(Task A) Summarize the speech on housing and the economic recovery in two sentences.
(Task B) Transcribe from the speech on housing and the economic recovery, word for word, the passage from "But I fear that" up to and including "from productive activity.".

------ Source extract

One way out of the dilemma would be a massive and rapid increase in house construction. There is a happy precedent in the 1930s, when house building shot up from 130,000 in 1931 to 300,000 in 1934. However, these were much more permissive days with minimal planning controls, no green belts, modest building standards and a larger pool of unemployed labour.
Our Coalition has sought to ease some of the planning restrictions. The Industrial Strategy is seeking to address supply constraints around skills and low-productivity practices. And attempts are being made to boost the contribution of the social housing and private rental sectors. It would be fanciful to expect a re-run of the 1930s in terms of private housing but there is no reason why social housing should not be increasing greatly in scale if (necessarily limited) government subsidy is matched by guarantees for housing associations.
Unlike in the rest of the economy, where the problem is insufficient demand, the challenge for the Bank of England is to manage mortgage demand for housing so as not to run ahead of supply. Unlike in the build up to the 2008 crisis there is now an awareness of the risks: banks are better capitalised and the Bank of England (through the FPC) has the tools to manage down mortgage demand by curbing guarantees and restricting mortgage availability. The joint decision with the Bank to withdraw mortgage lending from the Funding for Lending scheme was a sign of this problem being recognised and attention has now switched to the best way of managing the next phase of Help to Buy.
But I fear that the problem is more than technical: it is a deep seated, almost ideological, attachment to property not just in a perfectly understandable wish by families to own their own home but as a speculative asset and as the main source of collateral for borrowing. It leads to the belief that rising house prices are a sign of prosperity when, in fact, they represent a neglect of enterprise and a diversion from productive activity.
Conclusion
This year’s sudden economic revival is greatly encouraging and reflects the success of aggressive monetary policy as a response to recession and the use of counter-cyclical fiscal policy to the extent that the Government’s critics have yet to acknowledge. This recovery is, to use the language of wartime, the end of the beginning rather than the beginning of the end of our economic problem.
I have identified four major areas of policy action required to make the recovery balanced and sustainable: boosting the disposable income of low and middle earners; stimulating business investment (with the help of public investment); taking action, including through the industrial strategy, to tackle bottlenecks in skills, business finance, exports and UK supply chains; and building lots of new homes. The Coalition government has put the key elements in place but it will require a commitment well beyond the current political cycle to deliver the results and achieve a recovery that lasts. This must be the coalition government’s real legacy.
7 Comments
I’d like to see this speech on a piece of paper and signed by Clegg, Alexander and Laws.
I note this from the long extract, “My party and I believe in finishing the job we started – eliminating the current structural deficit which we inherited from the financial crisis and the last government. However, there are different ways of finishing the job – the totals set out in the OBR do not reflect anything concrete as yet. Not all require the pace and scale of cuts set out by the Chancellor. And they could allow public spending to stabilise or grow in the next parliament, whilst still getting the debt burden down.”

------------
------ Collected material

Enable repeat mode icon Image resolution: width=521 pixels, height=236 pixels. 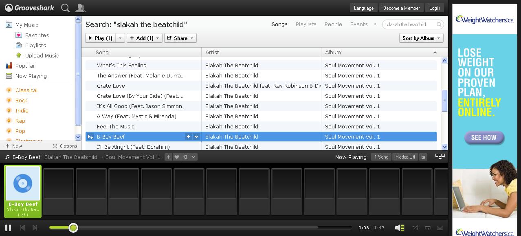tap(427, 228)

------------

(Exercise response A) The speech argues that a rapid rise in house building, as in the 1930s, would ease the housing problem; social housing in particular could grow greatly if limited government subsidy were matched by guarantees for housing associations, while the Bank of England keeps mortgage demand from running ahead of supply. It concludes that a balanced and lasting recovery requires four areas of policy action: boosting the disposable income of low and middle earners, stimulating business investment, tackling bottlenecks in skills, business finance, exports and supply chains, and building many new homes, all backed by a commitment beyond the current political cycle.

(Exercise response B)
But I fear that the problem is more than technical: it is a deep seated, almost ideological, attachment to property not just in a perfectly understandable wish by families to own their own home but as a speculative asset and as the main source of collateral for borrowing. It leads to the belief that rising house prices are a sign of prosperity when, in fact, they represent a neglect of enterprise and a diversion from productive activity.